Essay: Separatists in America

My American History textbook asks a question rather along these lines:

Explain why the Separatists and Puritans chose to leave England and settle in North America.

I assigned this over the next three days as a short, 3-5 paragraph writing exercise.  I required that they had to squeeze at least five dates into their writing sample from a list of fifteen that I provided, and that they had to use a specific list of words from the textbook. There was the usual moaning and groaning.  Later in the day, a student in study hall agonized about how that was a lot of sentences, and couldn’t I just make it 3-5 sentences instead of paragraphs?

In response, I hooked my laptop up to the projector, and called up a fresh new sheet of word processor.  Then I wrote the minimum-length assignment, three paragraphs — in 10 minutes flat, in front of the whole study hall. Without looking at the notes on the board or the textbook.

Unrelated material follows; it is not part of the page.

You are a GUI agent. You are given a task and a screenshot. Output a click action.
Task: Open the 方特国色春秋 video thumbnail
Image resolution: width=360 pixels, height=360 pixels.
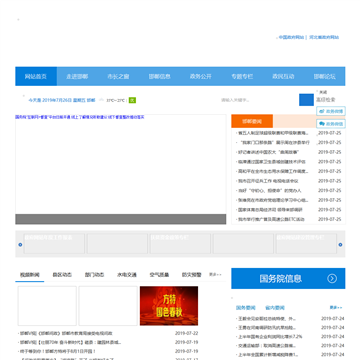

OK, so it’s a parlor trick. I’ve been a professional writer. I’m supposed to be able to bang out a few paragraphs in ten minutes. It will take them a half hour to process the information from the textbook and then try to express it in words. But I wonder, still, if this is one of the basic challenges in American education — that we do not model either the skills of writing or how to draw on our powers of memory to achieve good results rapidly; and we do not expect students to deliver product based on that capability.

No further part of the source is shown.